In the days since Fogg’s death, comedians and friends have been sharing stories about him on social media. Their tributes show Fogg as someone who constantly supported other comedians by inviting them to perform with him and going to their shows.
“He’d give advice, but he’d be brutally honest with ya,” Johnny Ater said in an interview. “He wouldn’t sugar coat it, which is good because you need that brutal honesty.”
“Dennis was one of the first people to really believe in me being a comedian,” Ben Chadwick posted on Facebook. “He tried to get me booked on every single show he was on. We drove all over New England together. He was my comedy dad and a great friend.”
“People are very guarded with their art,” Stuart said. “Dennis, he would watch every comedian, and it was hard for him to not come up with tags or punchlines for other people’s jokes. There’s a couple of jokes that I still use today that he helped add a tag on for me.”
MAKING A CONNECTION
Getting sick didn’t stop Fogg from getting on stage.

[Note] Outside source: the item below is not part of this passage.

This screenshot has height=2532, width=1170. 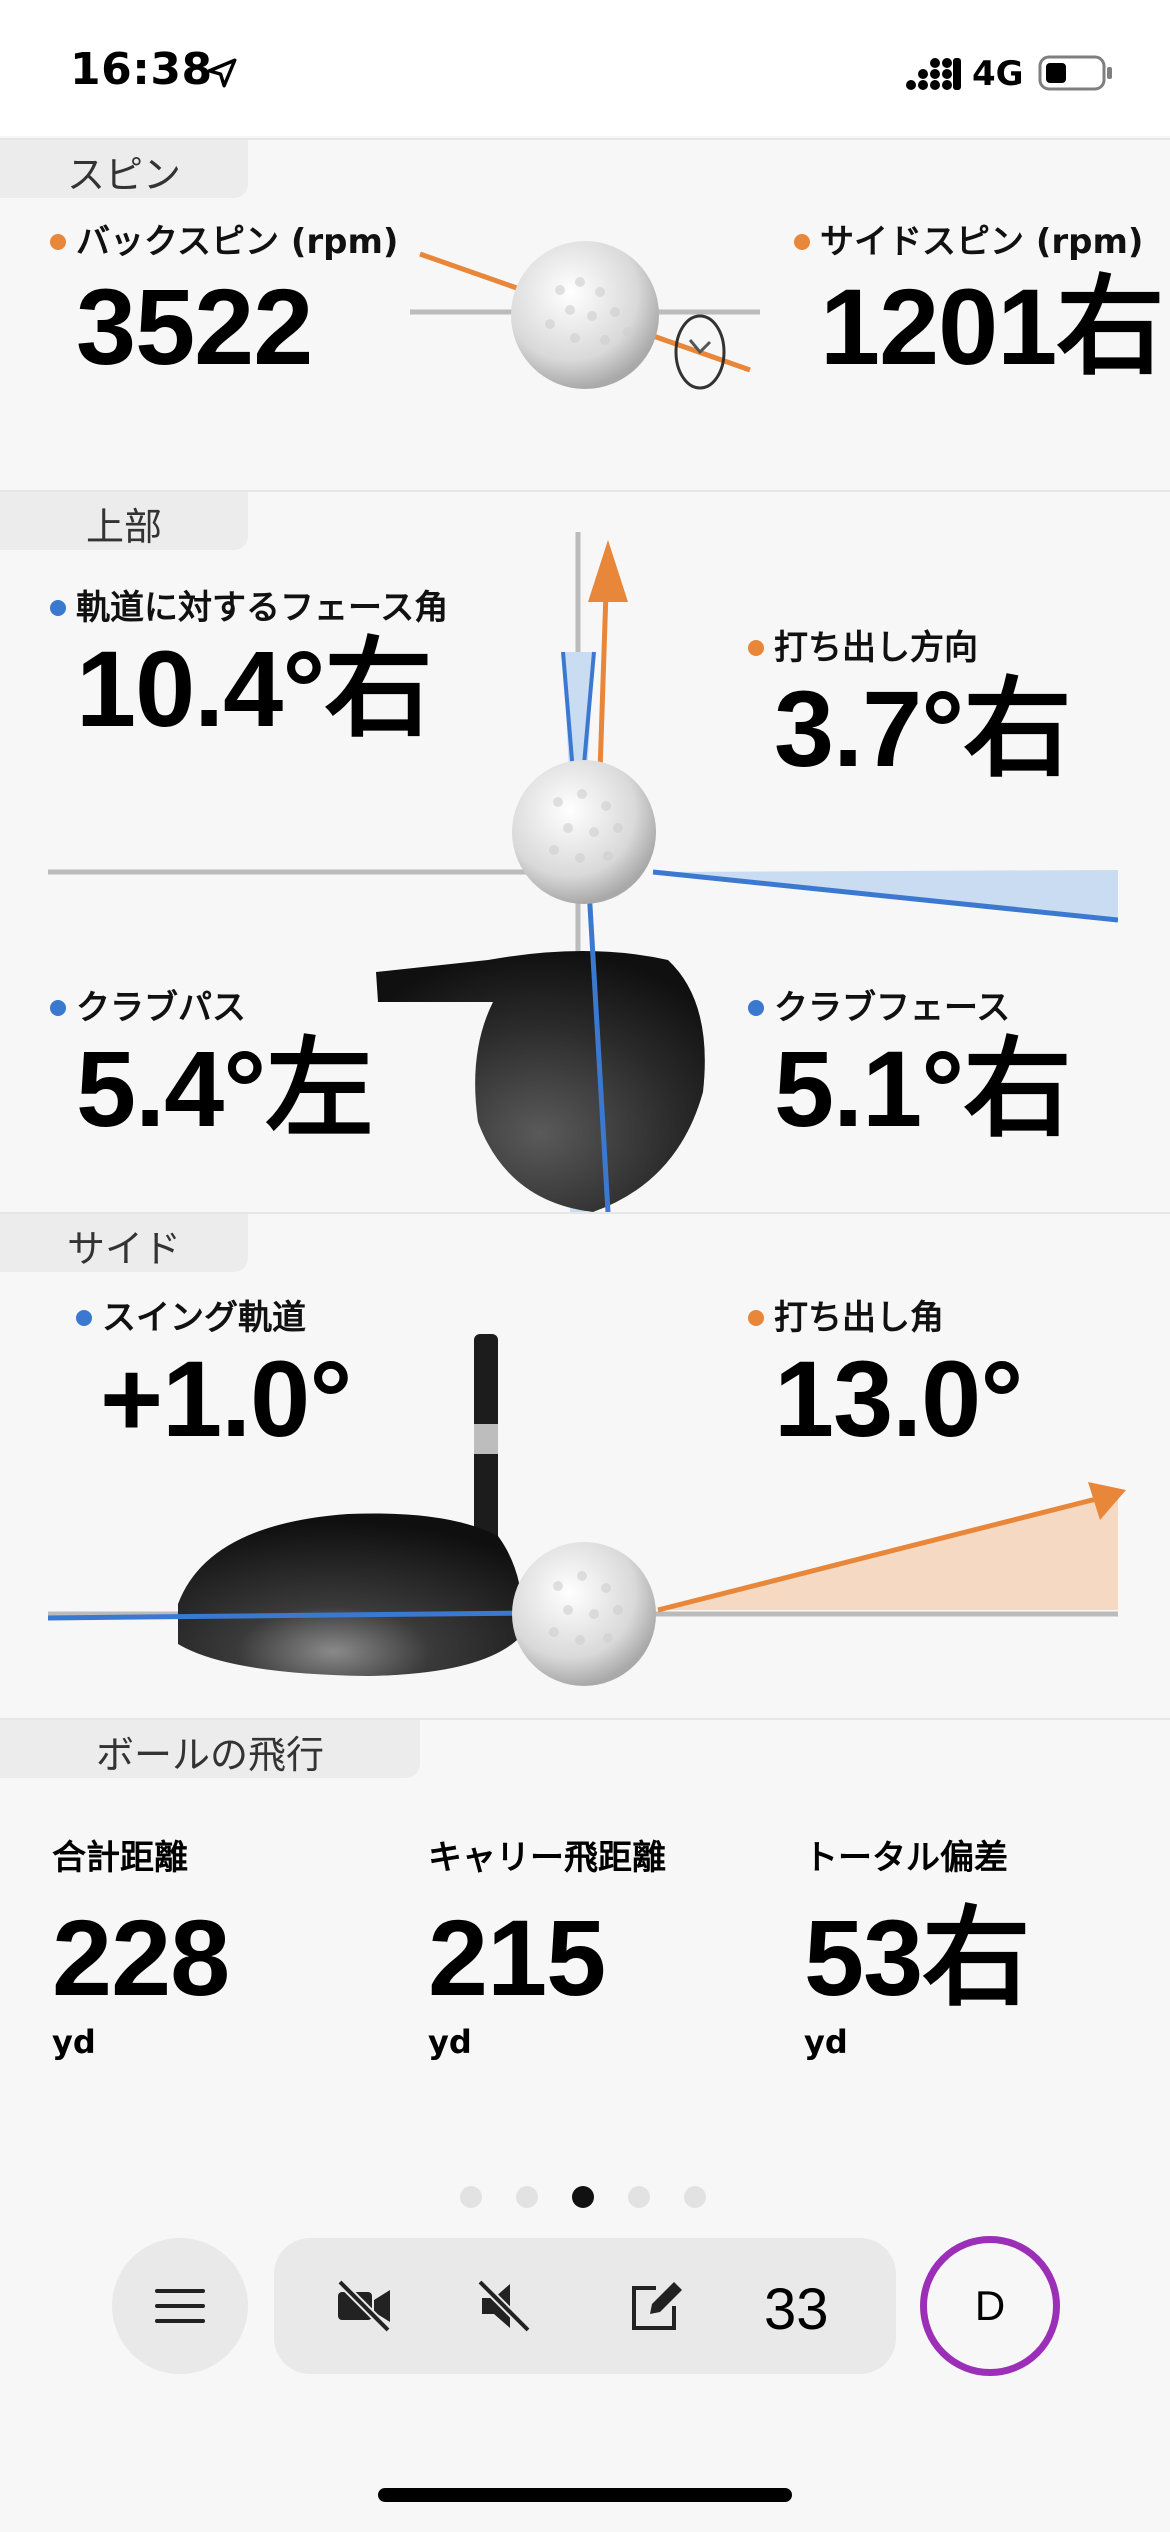 I want to click on total-distance-value: 228, so click(x=141, y=1958).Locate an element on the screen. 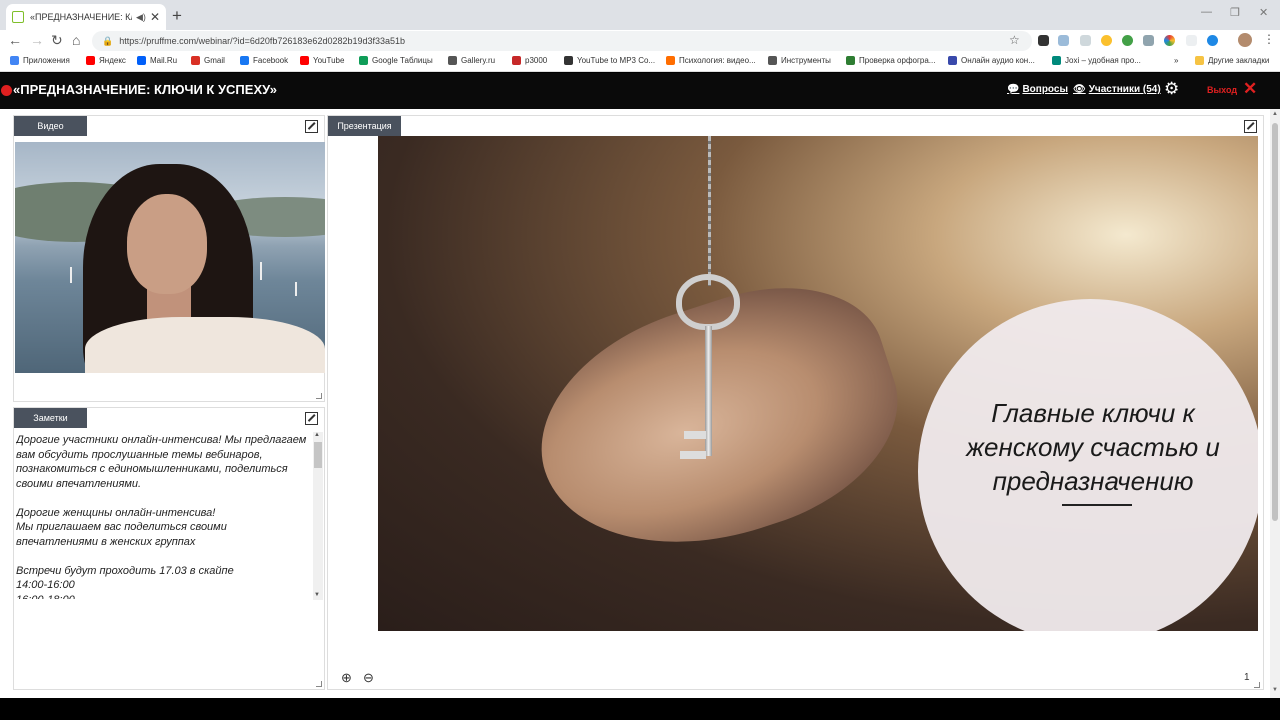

This summer, Stuart booked him to open at the State Theatre in Portland before the comedian Hannibal Buress.
“Backstage, he couldn’t hold himself up,” Stuart said. “He went on stage and crushed it. I watched his set, and I cried. He always brought it.”
Friends have organized a comedy benefit on Sept. 26 at 6:30 p.m. at Archie’s Strike and Spare in Parsonsfield. All proceeds will go to Fogg’s family. They’ve also established a GoFundMe to help with funeral and medical expenses. (“Because he worked for himself and spent much of his life performing, he didn’t have insurance,” the family wrote.) His celebration of life will be Oct. 5 at Turf’s Sports Grill in Portland from 2-7 p.m.
Stuart said the best way to honor Fogg would be to try the thing that he loved. Just make someone laugh.
“If anyone has ever thought of doing standup comedy, give it a shot once,” Stuart said. “So you can understand why it is that someone who is dying not only wants, but needs to get up there. It’s a connection. And Dennis wanted to continue to connect with people up until the end.”